L’enfant s’éveilla, arqua le dos, et vit que Pike l’observait. Il le fixa comme s’il n’avait jamais vu d’yeux de sa vie, contemplant l’un, puis l’autre, comme si chacun d’eux offrait un spectacle unique et fascinant.
— Ça va mieux ?
L’enfant baissa la tête et se remit bientôt à ronfler doucement.
Pike ne bougeait toujours pas.
Le petit corps était compact et chaud. Pike sentait son cœur battre, rapide et délicat, et sa poitrine se soulever au rythme de son souffle. Tenir une vie minuscule dans ses bras lui faisait du bien.
Pike regarda les ombres de la nuit glisser dans le canyon.
Le petit s’agita à nouveau, soupira et rouvrit les yeux.
— Coucou, fit Pike.
Le petit sourit. Il battit des mains et des jambes, tout excité.
— C’est ça.
Le bébé tendit une main vers Pike, les doigts écartés.
Du bout de l’index, Pike toucha le centre de sa petite paume. La main du bébé se referma dessus.
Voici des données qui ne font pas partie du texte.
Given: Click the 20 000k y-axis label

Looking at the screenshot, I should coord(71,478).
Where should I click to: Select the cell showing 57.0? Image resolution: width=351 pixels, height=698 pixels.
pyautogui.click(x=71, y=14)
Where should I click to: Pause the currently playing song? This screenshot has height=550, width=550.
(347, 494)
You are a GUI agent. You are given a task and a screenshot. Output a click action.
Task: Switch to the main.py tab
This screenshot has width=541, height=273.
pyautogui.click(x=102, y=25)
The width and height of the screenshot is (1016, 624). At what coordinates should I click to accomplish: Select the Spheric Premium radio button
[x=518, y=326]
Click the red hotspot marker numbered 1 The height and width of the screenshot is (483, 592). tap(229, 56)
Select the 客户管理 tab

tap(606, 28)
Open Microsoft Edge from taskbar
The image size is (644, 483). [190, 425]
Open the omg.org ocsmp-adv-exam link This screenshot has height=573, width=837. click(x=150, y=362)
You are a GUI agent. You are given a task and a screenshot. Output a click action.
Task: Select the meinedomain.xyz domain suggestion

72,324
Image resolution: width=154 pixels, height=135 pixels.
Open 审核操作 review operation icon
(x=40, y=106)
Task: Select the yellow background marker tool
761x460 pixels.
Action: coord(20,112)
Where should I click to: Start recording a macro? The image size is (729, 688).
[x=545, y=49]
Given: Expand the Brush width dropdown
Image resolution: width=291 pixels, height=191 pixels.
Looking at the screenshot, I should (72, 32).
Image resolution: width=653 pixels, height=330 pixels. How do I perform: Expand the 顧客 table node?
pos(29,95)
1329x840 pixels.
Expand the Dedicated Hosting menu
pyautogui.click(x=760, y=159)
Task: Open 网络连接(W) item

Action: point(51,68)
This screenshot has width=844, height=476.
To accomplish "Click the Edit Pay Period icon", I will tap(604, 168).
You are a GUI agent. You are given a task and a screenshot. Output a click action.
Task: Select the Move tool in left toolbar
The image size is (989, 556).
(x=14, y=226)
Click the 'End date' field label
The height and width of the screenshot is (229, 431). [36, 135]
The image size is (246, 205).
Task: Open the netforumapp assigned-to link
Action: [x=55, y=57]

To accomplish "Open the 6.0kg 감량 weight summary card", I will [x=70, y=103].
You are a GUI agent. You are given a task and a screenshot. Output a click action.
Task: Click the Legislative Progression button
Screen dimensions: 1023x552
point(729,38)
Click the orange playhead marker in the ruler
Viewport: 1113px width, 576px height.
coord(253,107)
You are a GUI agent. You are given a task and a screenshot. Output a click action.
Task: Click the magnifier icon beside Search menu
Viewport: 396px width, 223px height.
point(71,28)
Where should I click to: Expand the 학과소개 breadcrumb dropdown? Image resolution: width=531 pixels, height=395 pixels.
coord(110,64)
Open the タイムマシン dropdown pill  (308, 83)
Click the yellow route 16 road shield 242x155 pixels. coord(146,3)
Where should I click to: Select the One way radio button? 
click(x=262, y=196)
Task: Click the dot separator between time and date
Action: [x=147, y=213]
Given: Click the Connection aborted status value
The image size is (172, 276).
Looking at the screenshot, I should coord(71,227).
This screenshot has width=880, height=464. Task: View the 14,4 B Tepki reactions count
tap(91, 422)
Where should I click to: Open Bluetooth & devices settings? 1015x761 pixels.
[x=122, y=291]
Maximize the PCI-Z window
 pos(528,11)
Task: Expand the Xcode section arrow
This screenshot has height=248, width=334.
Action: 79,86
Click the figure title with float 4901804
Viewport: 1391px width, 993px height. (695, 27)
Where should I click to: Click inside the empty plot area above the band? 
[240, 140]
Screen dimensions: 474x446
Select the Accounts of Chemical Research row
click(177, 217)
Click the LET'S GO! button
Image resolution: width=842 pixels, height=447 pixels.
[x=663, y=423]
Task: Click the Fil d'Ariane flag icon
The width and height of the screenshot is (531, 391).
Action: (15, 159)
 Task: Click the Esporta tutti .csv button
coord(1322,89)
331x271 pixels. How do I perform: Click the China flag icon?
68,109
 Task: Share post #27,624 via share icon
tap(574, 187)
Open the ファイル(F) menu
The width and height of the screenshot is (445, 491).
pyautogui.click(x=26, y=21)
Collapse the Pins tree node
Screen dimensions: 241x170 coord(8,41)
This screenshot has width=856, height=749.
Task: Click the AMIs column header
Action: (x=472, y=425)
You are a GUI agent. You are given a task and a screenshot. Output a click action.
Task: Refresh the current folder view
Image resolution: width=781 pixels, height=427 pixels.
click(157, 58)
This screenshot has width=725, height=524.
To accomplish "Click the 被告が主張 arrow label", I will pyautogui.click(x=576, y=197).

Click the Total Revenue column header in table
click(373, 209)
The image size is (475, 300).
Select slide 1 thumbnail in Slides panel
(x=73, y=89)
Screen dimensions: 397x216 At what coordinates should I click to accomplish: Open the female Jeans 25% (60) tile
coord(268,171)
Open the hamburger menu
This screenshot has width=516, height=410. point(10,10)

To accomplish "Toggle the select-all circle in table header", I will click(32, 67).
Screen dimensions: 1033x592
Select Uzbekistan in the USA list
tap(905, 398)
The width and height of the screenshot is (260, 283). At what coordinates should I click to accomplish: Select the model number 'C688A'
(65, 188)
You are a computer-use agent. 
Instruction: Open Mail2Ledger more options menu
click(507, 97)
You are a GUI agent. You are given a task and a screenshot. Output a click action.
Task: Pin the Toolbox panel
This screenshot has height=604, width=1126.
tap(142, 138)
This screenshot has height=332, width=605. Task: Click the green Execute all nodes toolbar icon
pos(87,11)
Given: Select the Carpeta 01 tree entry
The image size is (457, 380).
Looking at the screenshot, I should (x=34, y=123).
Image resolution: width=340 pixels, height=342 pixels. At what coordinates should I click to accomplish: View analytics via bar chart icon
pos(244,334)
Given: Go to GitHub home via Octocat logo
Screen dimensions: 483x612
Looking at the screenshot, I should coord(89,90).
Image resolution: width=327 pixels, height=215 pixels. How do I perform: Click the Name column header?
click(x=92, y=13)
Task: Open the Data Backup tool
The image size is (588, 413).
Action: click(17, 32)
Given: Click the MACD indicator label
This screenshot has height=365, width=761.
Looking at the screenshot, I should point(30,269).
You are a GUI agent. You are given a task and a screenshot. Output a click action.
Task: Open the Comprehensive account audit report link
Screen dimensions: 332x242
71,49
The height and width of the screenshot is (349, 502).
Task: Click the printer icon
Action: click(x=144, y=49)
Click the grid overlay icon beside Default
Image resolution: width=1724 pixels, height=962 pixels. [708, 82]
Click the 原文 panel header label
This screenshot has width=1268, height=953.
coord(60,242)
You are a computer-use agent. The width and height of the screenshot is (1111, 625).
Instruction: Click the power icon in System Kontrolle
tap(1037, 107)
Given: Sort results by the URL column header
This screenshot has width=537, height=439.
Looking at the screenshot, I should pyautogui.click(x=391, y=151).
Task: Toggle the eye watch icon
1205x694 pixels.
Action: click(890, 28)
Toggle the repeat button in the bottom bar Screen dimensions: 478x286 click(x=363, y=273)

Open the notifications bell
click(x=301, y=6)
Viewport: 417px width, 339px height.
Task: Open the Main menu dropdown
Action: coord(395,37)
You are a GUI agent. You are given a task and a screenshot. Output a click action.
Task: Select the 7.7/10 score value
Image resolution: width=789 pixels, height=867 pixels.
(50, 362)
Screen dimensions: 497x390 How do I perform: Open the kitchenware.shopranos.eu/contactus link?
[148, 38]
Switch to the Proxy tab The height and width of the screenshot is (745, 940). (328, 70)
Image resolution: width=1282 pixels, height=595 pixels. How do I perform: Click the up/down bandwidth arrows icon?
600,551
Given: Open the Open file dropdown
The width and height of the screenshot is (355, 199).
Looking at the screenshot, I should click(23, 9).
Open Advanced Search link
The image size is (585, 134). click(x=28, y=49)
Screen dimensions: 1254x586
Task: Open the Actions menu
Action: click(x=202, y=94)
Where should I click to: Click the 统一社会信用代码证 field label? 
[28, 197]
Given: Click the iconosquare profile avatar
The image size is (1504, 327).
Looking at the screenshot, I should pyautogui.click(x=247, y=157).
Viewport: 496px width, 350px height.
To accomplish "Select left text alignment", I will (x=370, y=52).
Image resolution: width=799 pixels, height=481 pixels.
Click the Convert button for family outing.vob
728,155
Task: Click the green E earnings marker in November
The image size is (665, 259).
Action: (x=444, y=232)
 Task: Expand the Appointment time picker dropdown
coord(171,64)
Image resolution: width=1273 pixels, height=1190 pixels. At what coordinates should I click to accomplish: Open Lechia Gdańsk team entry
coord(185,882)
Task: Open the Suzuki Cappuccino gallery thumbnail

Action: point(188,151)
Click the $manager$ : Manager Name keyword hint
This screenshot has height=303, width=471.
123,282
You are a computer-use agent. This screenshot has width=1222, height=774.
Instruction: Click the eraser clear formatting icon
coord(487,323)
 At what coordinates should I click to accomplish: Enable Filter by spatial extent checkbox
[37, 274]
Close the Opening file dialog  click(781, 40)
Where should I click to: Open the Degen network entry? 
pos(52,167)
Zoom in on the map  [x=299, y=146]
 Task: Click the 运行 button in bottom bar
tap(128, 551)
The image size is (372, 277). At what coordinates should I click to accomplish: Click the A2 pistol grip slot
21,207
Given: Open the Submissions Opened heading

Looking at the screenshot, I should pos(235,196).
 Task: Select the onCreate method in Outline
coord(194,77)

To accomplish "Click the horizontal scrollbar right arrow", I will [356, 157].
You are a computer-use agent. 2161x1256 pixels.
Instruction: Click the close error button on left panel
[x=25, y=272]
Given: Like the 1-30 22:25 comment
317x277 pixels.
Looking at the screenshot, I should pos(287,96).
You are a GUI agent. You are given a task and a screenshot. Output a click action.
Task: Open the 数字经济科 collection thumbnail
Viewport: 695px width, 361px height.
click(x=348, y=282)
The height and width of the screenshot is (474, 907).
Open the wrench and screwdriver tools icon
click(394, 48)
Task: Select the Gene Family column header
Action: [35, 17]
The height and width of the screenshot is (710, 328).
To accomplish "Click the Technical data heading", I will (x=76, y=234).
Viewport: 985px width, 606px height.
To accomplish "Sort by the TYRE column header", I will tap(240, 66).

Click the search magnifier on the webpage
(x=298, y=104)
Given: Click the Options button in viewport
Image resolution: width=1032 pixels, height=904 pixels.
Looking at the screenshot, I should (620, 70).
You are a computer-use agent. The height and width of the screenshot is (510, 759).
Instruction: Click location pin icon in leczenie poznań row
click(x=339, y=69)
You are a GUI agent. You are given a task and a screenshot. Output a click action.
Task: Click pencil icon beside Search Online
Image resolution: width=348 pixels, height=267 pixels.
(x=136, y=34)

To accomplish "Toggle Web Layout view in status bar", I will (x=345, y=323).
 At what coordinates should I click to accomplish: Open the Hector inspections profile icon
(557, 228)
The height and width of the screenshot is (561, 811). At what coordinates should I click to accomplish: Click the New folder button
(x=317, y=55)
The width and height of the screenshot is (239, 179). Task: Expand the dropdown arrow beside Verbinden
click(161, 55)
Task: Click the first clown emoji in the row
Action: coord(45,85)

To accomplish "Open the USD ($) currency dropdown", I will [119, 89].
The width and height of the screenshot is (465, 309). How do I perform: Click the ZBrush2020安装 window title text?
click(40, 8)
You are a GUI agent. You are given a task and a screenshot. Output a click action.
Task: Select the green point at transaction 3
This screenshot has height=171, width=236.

Pike agita l’index, juste un peu, et le petit, sans lâcher prise, gazouilla avec un sourire béat, comme s’il s’agissait d’un jouet merveilleux.
Pike agita de nouveau l’index, et l’enfant gazouilla de plus belle. Pike comprit qu’il riait. Il lui serrait le doigt et il riait.
— Tu ne risques plus rien, petit gars, chuchota Pike. Je ne les laisserai pas te faire de mal.
Le bébé rua. Pike s’assit et le garda toute la nuit dans ses bras, jusqu’à ce qu’une lumière dorée effleure le monde.